Fundamental Elements is the third grant programme being implemented by the GSA. This programme is aimed at supporting the development of EGNSS-enabled chipsets, receivers and antennas. A project has already been funded to develop a DFMC SBAS dual frequency multi-constellation receiver for the future version of EGNOS. This project kicked off last month. In addition, the GSA is about to start evaluating projects in other calls relevant for the aviation community – one to develop an Advanced Receiver Autonomous Integrity Monitoring (ARAIM) system and another to develop a MEOSAR beacon.
EHA Executive Director Elisabetta Dalla Benetta said that the EHA was very proud to have been able to offer to the rotorcraft community an opportunity to have a useful insight into the EU funding system. “Lack of knowledge and complexity has often prevented our sector from fully exploiting the possibilities available for them to use EU funds to modernise their operations. But examples of success stories presented by AB Corporation, PRISM and the GSA, have demonstrated that use of EU grants is more within reach than expected,” she said.

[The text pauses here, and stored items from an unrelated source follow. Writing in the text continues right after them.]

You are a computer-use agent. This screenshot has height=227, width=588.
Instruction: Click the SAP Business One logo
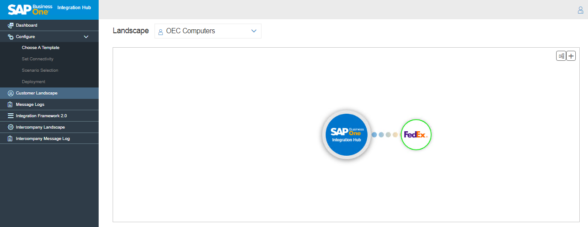30,10
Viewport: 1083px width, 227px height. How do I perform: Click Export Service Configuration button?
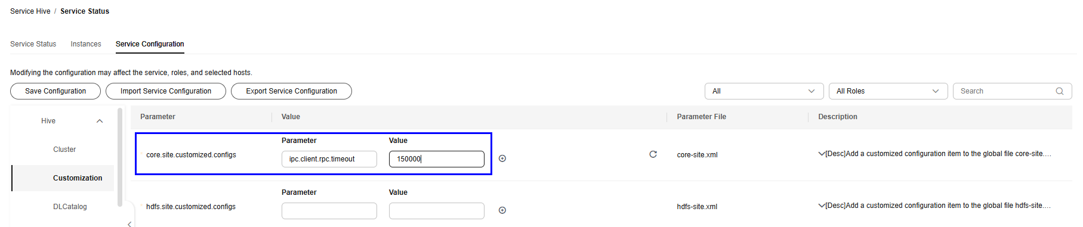click(291, 91)
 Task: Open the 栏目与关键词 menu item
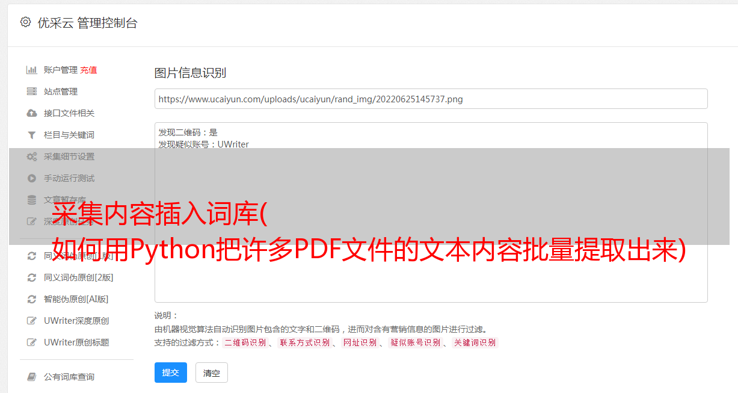pyautogui.click(x=69, y=135)
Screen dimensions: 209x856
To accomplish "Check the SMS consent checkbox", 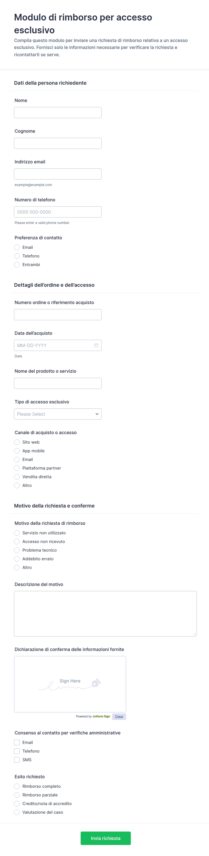I will tap(17, 760).
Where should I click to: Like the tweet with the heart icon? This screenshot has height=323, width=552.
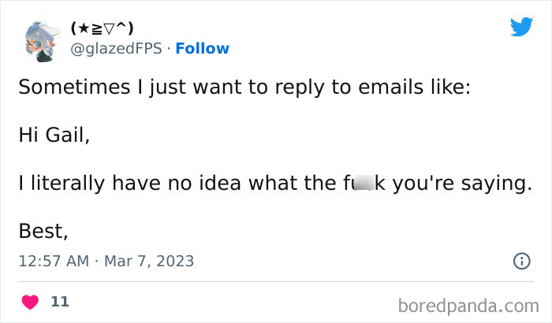[x=30, y=302]
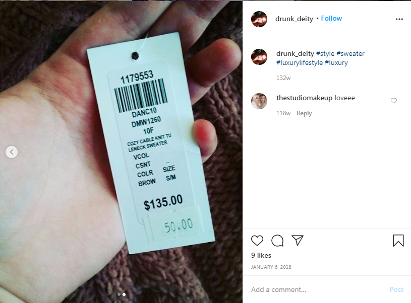Share post via paper plane icon
This screenshot has height=303, width=411.
[x=298, y=240]
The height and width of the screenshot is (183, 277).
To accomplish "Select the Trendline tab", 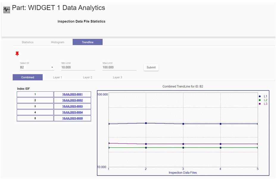I will [88, 42].
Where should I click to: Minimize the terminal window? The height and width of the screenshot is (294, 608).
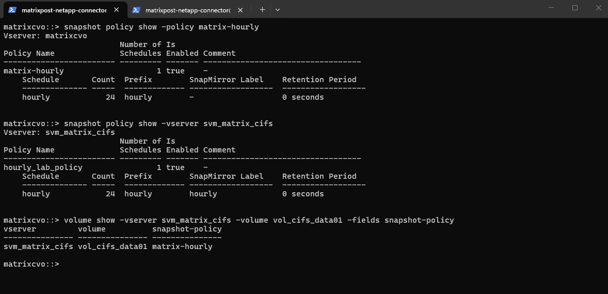click(552, 8)
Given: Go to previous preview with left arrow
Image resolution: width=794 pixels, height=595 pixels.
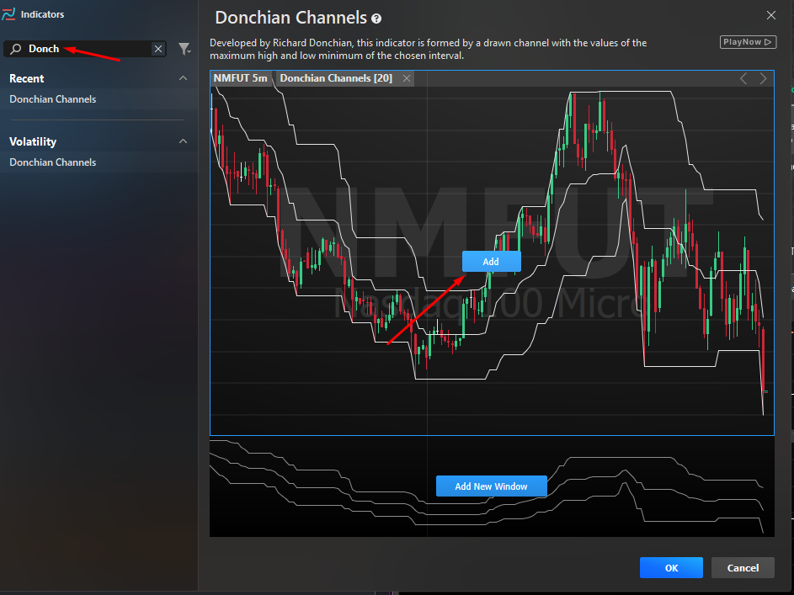Looking at the screenshot, I should click(743, 78).
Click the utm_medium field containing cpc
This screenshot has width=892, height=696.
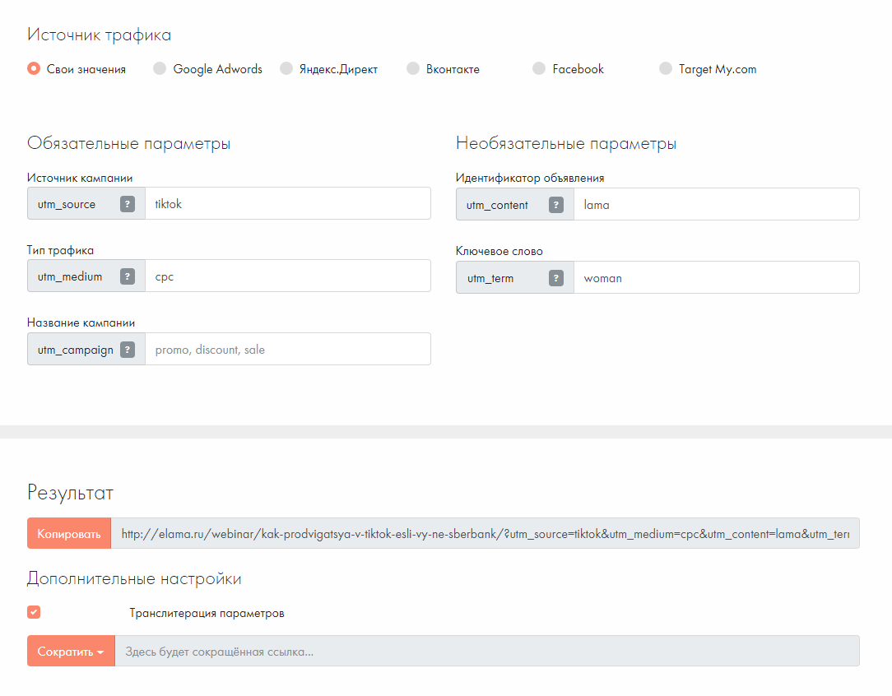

GSA triggered the very first helicopter PinS LPV in Europe to Insel Hospital in Bern in June 2014, which is now used by Swiss Air Ambulance (REGA) in its daily operations. A number of operators have already received support in acquiring EGNOS-enabled avionics, with 23 Points in Space (PinS) LPV, 14 low level routes (RNP 0.3) and 29 rotorcraft retrofits ongoing. Citing some success stories, Ms Aguilera gave the example of Caproni Airport in Italy, which is developing performance-based navigation (PBN) procedures for Trento region. This project involves both the upgrade of rotorcraft for EGNOS operations and the development of PinS procedures and low level routes connecting several hospitals in the area.
Another example of a success story are the PIONEERS I and II projects, which also combine the upgrade of helicopters and the implementation of low-level routes – this time in Norway, Austria and the UK. As part of this project, a first helicopter LPV approach has been approved for Trondheim Hospital in Norway, allowing air ambulances to land in all weather conditions. Also, NorksLuftambulance recently obtained operational approval for RNP 0.3 operations within a GSA funded project, preparing to fly PinS LPV.